Extracted data =

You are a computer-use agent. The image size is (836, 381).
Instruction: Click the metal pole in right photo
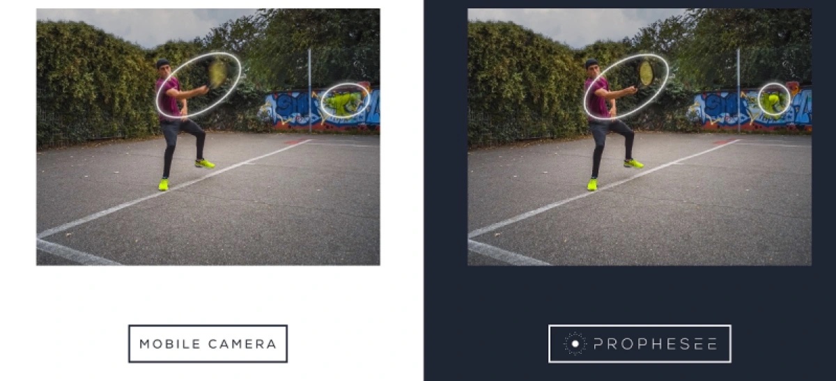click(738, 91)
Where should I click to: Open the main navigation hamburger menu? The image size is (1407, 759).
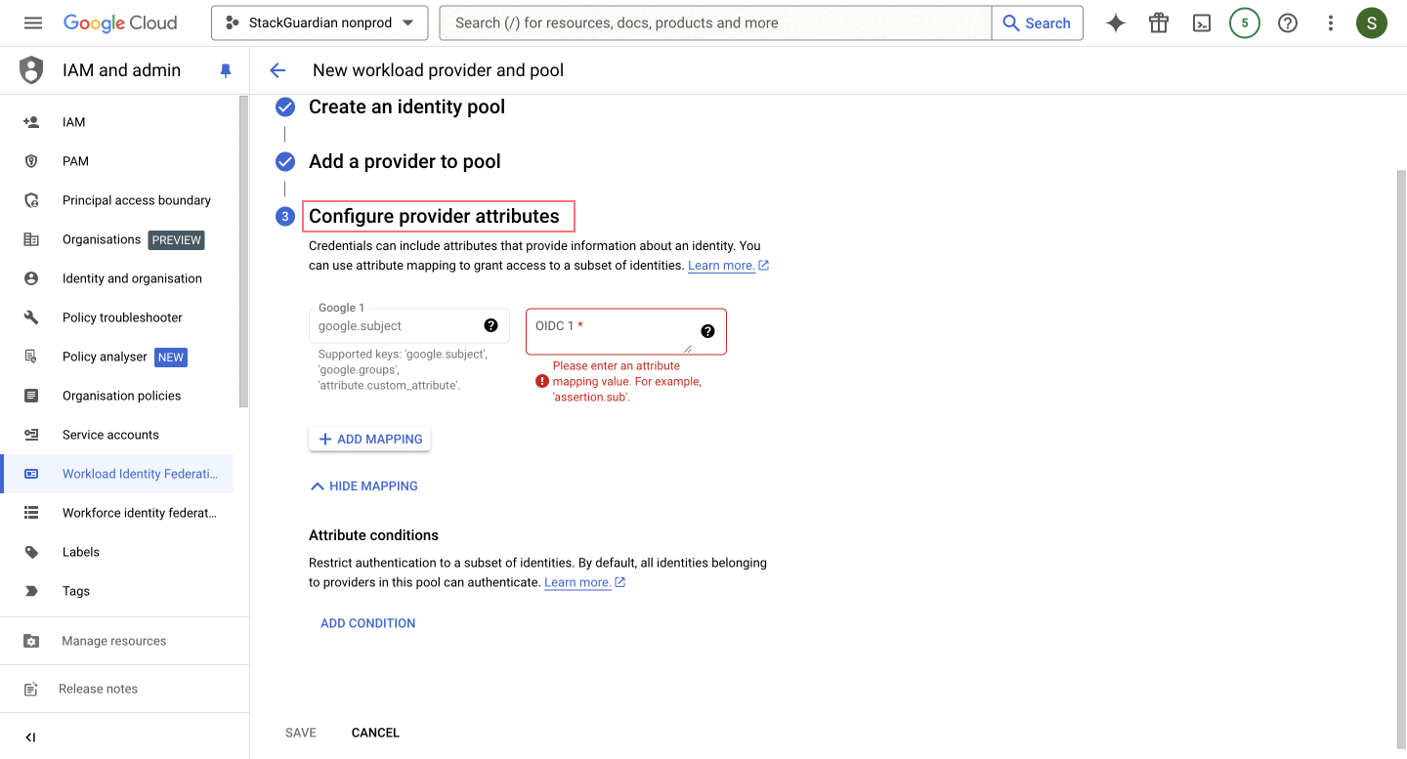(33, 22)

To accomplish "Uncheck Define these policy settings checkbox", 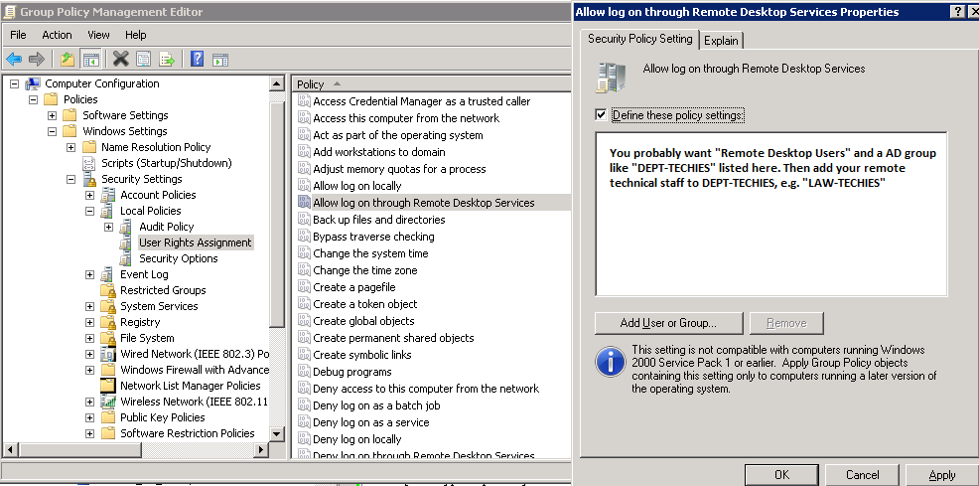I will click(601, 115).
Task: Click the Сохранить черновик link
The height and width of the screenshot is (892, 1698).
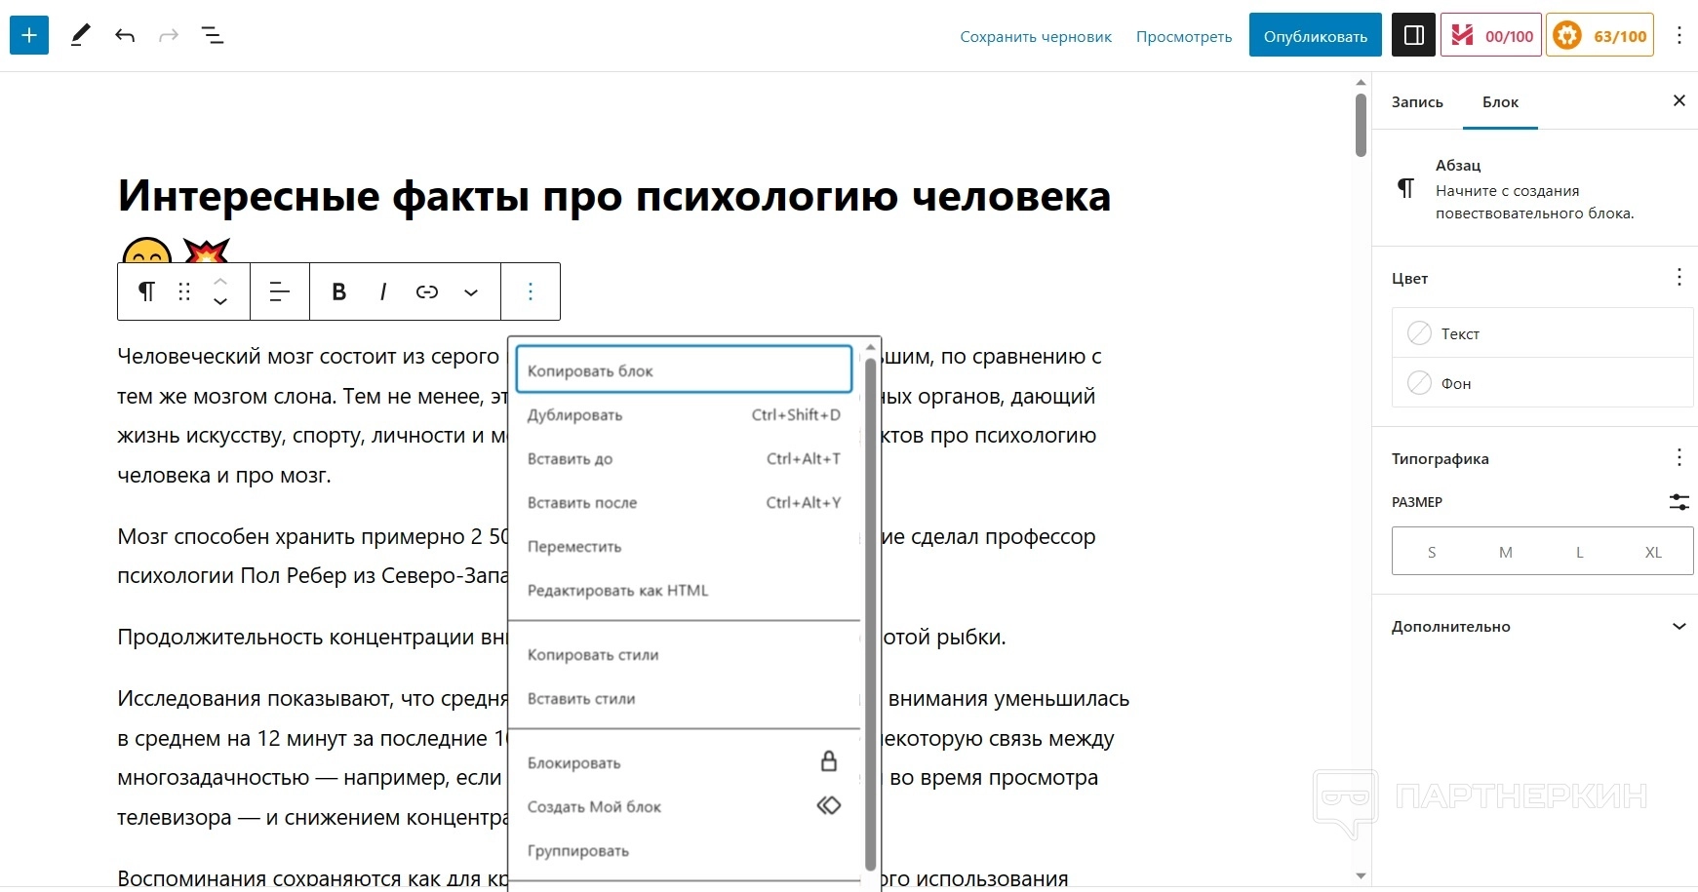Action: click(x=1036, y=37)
* * *
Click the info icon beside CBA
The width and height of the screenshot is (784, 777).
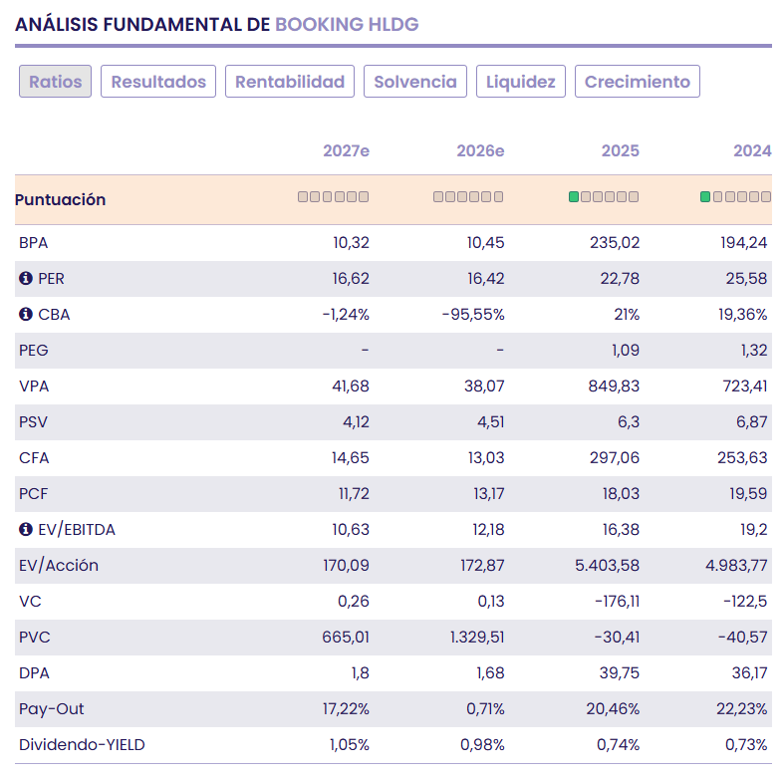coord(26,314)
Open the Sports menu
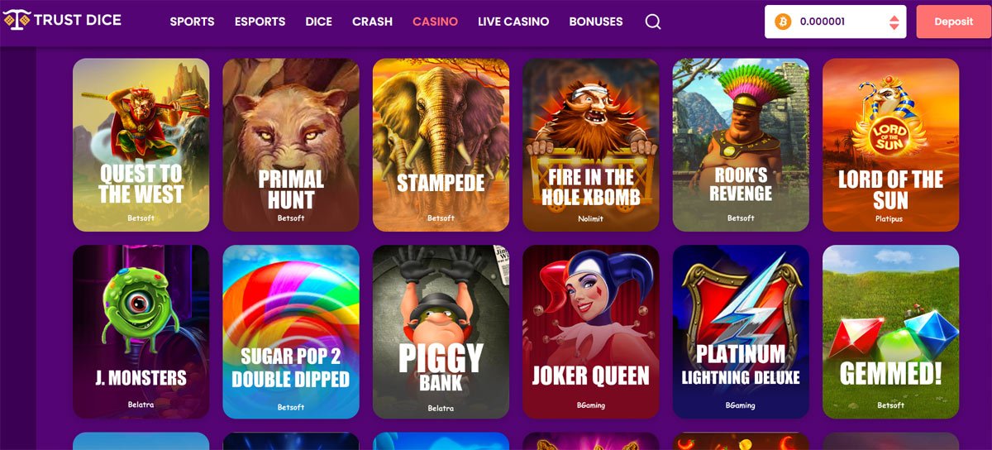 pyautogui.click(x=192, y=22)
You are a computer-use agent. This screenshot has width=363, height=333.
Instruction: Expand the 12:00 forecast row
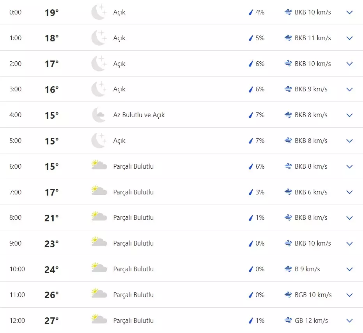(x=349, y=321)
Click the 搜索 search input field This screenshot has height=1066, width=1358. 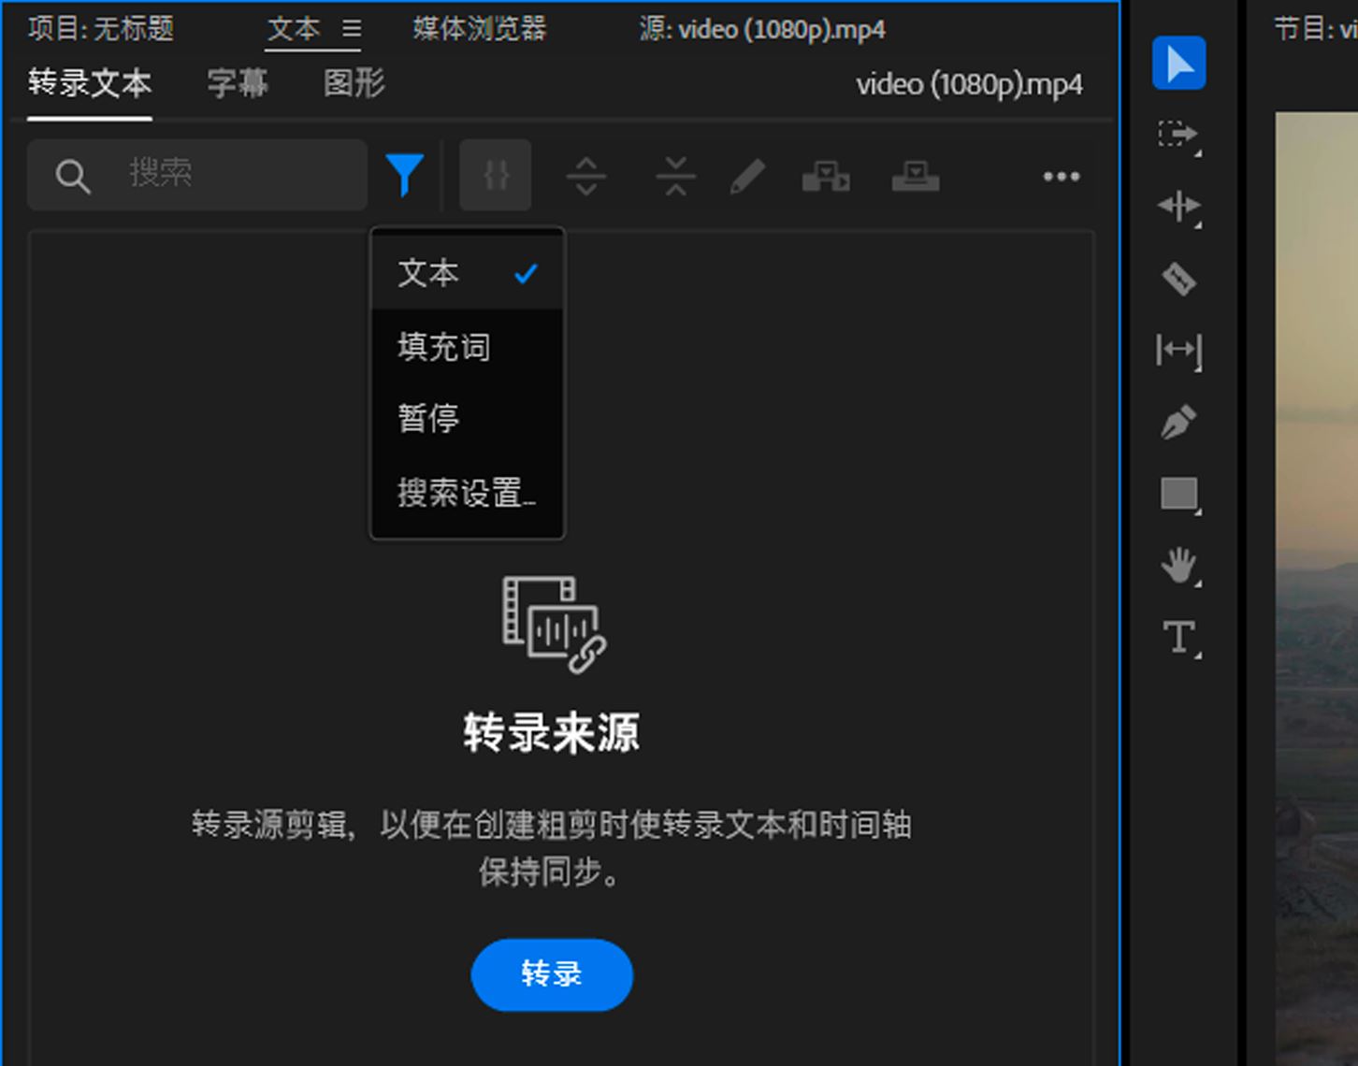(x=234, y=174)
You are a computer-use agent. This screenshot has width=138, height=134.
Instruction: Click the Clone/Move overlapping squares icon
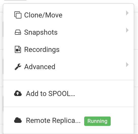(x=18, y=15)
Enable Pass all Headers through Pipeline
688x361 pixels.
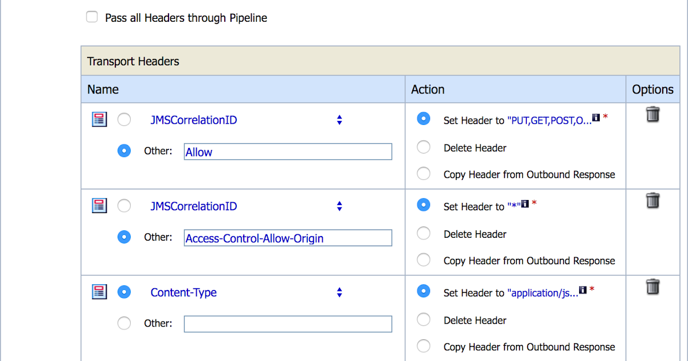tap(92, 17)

Task instructions =
Report every line of the material above in which "agent" appears.

Result of the exercise =
You are a computer-use agent. The image size is (836, 381).
You are a computer-use agent. This screenshot has width=363, height=333.
You are a computer-use agent. This screenshot has width=138, height=134.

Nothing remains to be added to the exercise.